Pigs then arrive with a dastardly plan to kidnap all the eggs to satisfy their craving. So it is up to Red and his gang of nutty fowls – including the hyperactive speedster Chuck (Josh Gad) and lumbering but explosive Bomb (Danny McBride) – to save the day by, you guessed it, propelling themselves up in the air to destroy the city of pigs and retrieve the stolen eggs.

 

All nonsense

Photo courtesy of Columbia Pictures

It’s all nonsense, but there is a charm to the pointlessness of it all. It is as if the film acknowledges the fact that its very existence is silly, and the most that it can do is to ride with the silliness and treat itself as one giant joke. 

The Angry Birds Movie moves in such a dizzyingly fast pace, as if the movie is scared to stop because of the risk of losing its audience’s gaze. Everything is hurried. All the jokes are thrown around in record speed, but only a few hit their target. The humor is derivative. The gags are mostly stuff the audience has seen before, refurbished for the benefit of children whose tolerance for grosser or raunchier comedy is untested.

The arrival of Leonard (Bill Hader), the spokesman for the pigs, and his top aide, Ross (Tony Hale) in Columbia Pictures and Rovio Animation's ANGRY BIRDS.

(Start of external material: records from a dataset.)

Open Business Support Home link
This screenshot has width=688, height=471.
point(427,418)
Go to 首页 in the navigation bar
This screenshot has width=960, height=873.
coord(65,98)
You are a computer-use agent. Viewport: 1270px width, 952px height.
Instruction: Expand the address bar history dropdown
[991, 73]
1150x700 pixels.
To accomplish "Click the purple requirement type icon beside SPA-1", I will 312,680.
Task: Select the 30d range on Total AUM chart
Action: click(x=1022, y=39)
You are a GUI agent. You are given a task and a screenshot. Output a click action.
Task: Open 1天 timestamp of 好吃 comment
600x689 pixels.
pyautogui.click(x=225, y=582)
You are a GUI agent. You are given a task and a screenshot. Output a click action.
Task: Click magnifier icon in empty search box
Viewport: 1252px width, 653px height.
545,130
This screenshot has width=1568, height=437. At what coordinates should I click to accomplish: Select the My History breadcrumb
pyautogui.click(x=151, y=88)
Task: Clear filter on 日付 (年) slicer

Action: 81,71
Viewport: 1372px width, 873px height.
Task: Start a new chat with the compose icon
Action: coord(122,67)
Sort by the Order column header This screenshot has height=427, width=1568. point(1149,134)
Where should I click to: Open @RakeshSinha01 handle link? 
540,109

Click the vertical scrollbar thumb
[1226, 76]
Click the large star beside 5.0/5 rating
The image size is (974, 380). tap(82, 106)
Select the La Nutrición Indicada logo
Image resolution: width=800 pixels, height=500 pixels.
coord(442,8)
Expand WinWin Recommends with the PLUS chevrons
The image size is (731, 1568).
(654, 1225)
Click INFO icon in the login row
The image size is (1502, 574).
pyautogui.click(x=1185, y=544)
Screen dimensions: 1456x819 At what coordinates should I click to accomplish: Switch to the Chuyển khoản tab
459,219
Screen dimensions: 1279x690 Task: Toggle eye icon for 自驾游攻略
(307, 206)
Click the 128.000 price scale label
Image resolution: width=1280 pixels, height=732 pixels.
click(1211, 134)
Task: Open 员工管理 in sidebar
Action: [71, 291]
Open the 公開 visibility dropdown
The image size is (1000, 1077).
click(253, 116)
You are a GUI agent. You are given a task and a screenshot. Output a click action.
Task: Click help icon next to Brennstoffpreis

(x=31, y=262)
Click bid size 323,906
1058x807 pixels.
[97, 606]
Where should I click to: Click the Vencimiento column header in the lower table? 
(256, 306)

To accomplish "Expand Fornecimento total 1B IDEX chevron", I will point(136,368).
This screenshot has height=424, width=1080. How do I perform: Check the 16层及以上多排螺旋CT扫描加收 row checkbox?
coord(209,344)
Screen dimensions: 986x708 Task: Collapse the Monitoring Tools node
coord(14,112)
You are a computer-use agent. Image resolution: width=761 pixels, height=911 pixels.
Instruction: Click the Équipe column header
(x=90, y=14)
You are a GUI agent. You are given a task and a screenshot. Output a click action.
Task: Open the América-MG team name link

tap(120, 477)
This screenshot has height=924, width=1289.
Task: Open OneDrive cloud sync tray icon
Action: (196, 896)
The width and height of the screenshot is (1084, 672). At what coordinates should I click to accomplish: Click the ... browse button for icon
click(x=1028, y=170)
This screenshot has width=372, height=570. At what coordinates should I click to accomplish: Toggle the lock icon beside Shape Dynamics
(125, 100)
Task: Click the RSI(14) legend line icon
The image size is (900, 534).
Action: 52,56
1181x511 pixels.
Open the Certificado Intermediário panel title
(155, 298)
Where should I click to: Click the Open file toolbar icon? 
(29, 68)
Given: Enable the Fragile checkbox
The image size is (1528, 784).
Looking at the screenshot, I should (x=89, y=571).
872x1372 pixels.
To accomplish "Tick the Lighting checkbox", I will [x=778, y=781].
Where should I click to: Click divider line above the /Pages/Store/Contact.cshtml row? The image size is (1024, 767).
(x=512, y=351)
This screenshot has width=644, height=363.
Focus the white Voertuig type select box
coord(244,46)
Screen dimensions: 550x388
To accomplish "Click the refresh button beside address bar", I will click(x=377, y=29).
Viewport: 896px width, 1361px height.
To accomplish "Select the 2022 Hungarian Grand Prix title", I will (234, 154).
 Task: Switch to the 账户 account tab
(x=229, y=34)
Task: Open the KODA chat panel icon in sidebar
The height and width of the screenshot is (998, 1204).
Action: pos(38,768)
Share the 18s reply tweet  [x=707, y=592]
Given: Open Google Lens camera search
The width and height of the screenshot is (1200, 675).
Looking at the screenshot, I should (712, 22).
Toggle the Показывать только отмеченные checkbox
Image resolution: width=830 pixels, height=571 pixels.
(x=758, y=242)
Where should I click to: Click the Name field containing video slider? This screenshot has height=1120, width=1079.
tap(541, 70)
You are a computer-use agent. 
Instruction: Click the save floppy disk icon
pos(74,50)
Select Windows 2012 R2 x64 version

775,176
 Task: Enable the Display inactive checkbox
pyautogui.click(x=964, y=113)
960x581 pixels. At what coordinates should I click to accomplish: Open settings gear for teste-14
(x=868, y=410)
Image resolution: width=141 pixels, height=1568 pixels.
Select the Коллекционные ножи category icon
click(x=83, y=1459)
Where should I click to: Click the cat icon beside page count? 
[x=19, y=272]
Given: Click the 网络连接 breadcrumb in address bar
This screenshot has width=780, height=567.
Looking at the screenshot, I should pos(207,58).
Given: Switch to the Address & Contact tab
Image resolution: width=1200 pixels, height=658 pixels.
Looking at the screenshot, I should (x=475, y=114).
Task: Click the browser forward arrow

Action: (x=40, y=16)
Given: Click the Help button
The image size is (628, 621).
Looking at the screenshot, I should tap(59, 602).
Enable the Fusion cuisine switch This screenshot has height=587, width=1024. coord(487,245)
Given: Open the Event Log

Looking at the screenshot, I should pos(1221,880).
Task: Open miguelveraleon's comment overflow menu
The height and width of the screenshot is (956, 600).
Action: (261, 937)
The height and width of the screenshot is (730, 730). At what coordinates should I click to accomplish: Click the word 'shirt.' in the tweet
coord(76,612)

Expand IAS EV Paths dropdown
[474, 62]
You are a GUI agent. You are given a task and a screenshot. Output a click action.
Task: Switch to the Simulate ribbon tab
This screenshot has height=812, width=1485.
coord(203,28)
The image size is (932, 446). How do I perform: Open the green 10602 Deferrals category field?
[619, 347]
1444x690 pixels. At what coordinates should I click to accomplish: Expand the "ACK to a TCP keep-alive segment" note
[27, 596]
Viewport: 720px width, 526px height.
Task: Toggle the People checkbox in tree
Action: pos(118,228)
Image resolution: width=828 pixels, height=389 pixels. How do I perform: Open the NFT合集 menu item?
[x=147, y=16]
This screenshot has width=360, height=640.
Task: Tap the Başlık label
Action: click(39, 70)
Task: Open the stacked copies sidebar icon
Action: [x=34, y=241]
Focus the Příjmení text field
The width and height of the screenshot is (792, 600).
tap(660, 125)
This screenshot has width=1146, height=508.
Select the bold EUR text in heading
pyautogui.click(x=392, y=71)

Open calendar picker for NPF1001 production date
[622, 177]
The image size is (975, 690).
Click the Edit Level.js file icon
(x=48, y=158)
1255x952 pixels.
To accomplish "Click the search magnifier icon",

It’s a pretty movie. There are a lot of colors, and directors Kaytis and Reilly use the bold colors to make the movie look like delectable candies being displayed from behind a store window. Essentially, the movie is designed to be a product in itself, a trifle that can only be briefly delightful, to the point that it won’t be offensive to dismiss it entirely. It’s fluff, a thing to keep the kids at bay while their parents are busy taking time off from the realities of family life.

Tap and delete

Photo courtesy of Columbia Pictures

The Angry Birds Movie is as every bit fleeting as the game it draws its inspiration from. What it sorely lacks, however, is the game’s addictive quality. The movie, with its bullet-speed manner of telling its story and cracking its jokes, can be very difficult to tolerate, most especially for those who expect more from their movies than just a rowdy medley of glossed up, regurgitated froth.

The tip here is to just not expect. 

As soon as the experience is done, as soon as the bright colors dim and the celebratory music dies down, just tap the fake joy and delete it. The worst the movie has done is to take away a hour and a half of your life and repay it with noise and zaniness. The same cannot be said for the game. – Rappler.com

Francis Joseph Cruz litigates for a living and writes about cinema for fun. The first Filipino movie he saw in the theaters was Carlo J. Caparas’ ‘Tirad Pass.’ Since then, he’s been on a mission to find better memories with Philippine cinema.